Directions for this task = Print the line that contains "Where should I click to: Log", then every line after it until the entries end, exactly as they read; do not include pictures.

Given records =
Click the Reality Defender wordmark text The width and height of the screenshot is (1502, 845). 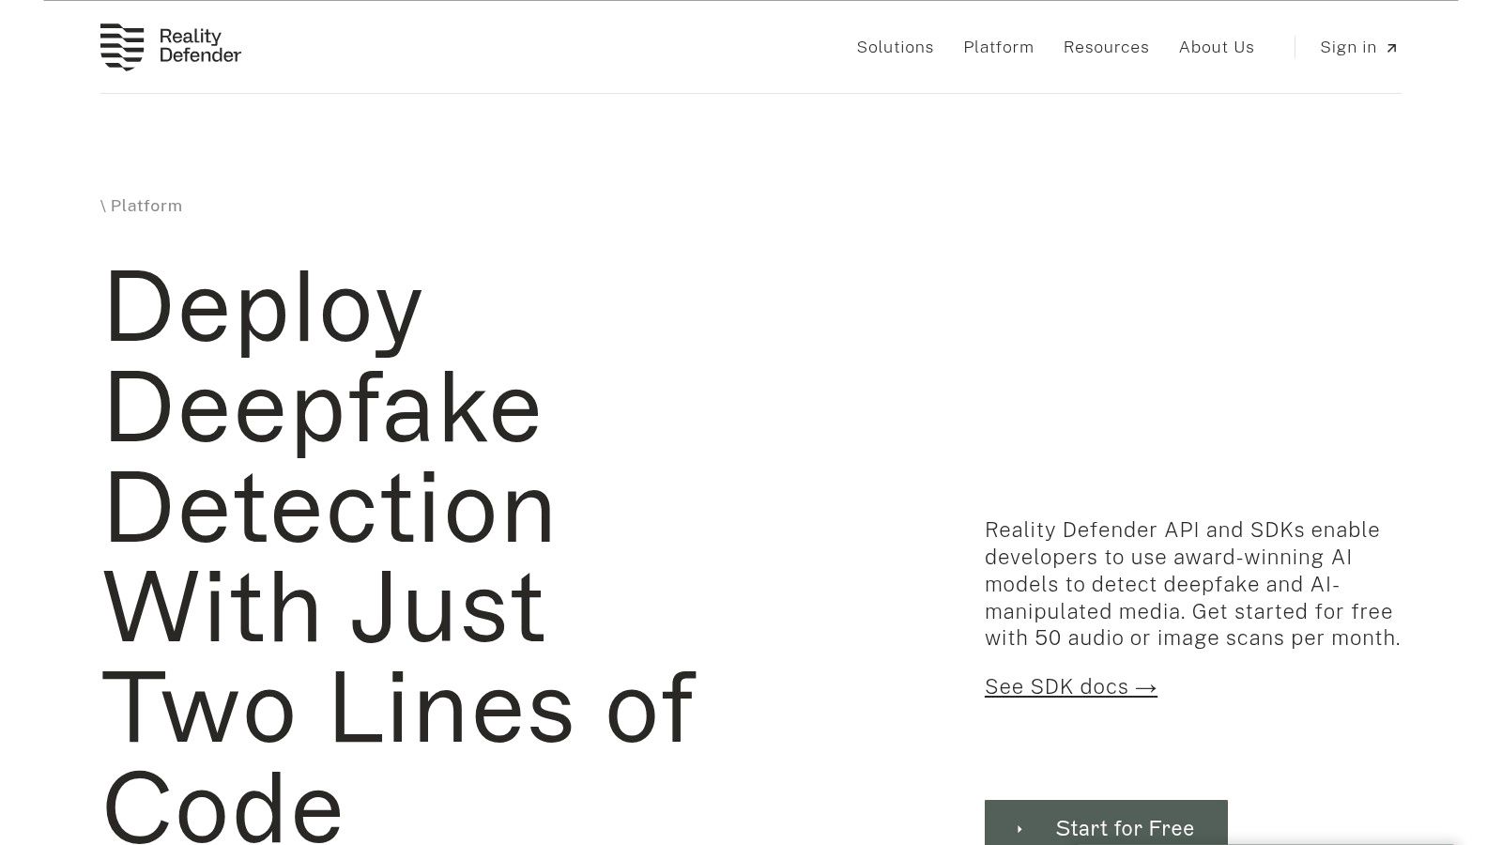coord(200,46)
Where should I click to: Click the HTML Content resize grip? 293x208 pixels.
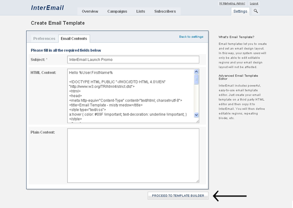pos(197,121)
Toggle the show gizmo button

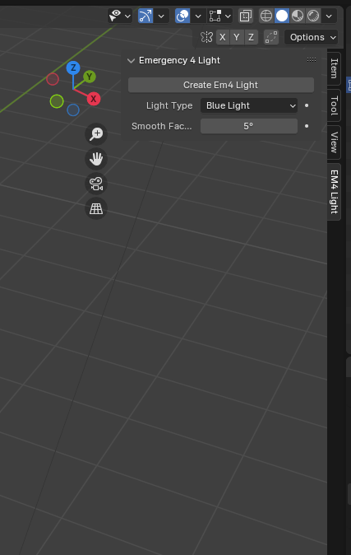point(145,16)
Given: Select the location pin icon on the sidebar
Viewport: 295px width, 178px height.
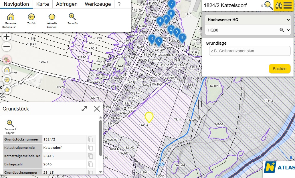Looking at the screenshot, I should pos(6,59).
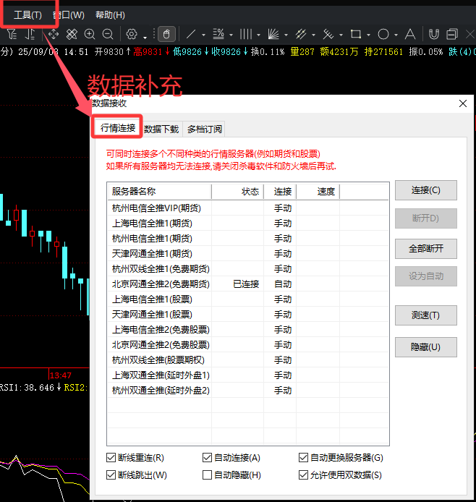Click the zoom in magnifier icon
This screenshot has width=476, height=502.
[90, 34]
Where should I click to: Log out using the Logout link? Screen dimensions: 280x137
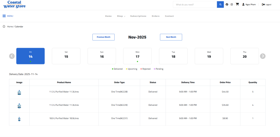click(x=267, y=4)
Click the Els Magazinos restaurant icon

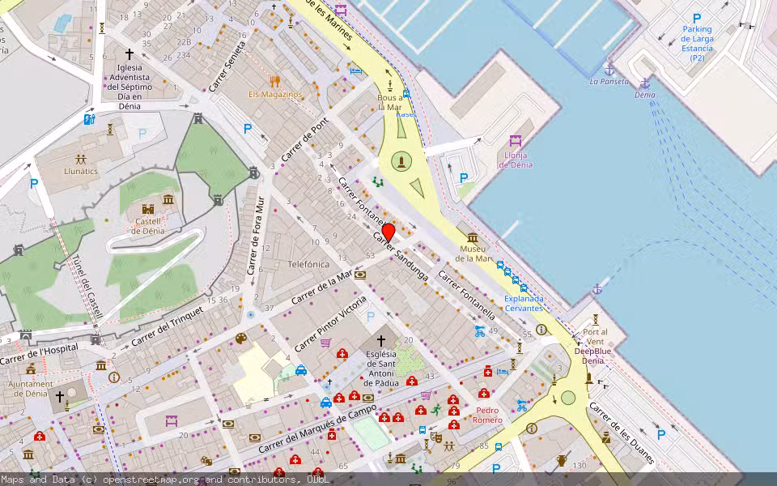[275, 81]
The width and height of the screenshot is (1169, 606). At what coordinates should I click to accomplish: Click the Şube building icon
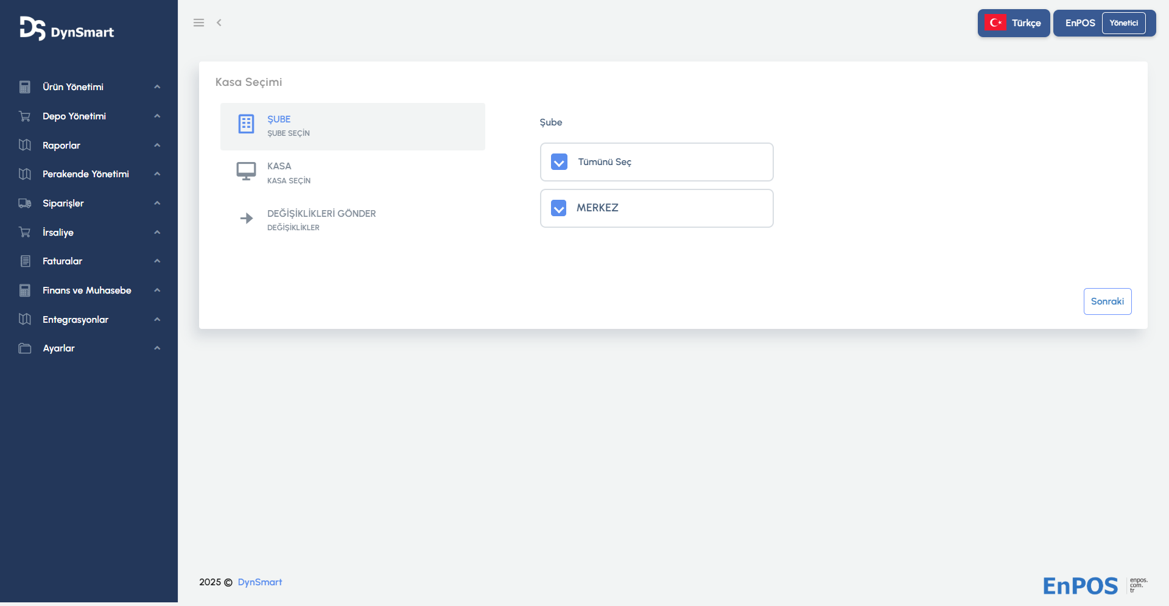[246, 124]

Worked solution =
Where should I click to: Log out using the Logout link? Screen dimensions: 280x137
click(x=267, y=4)
Click the Els Magazinos restaurant icon

[275, 81]
The width and height of the screenshot is (1169, 606). At what coordinates should I click to accomplish: Click the Şube building icon
[246, 124]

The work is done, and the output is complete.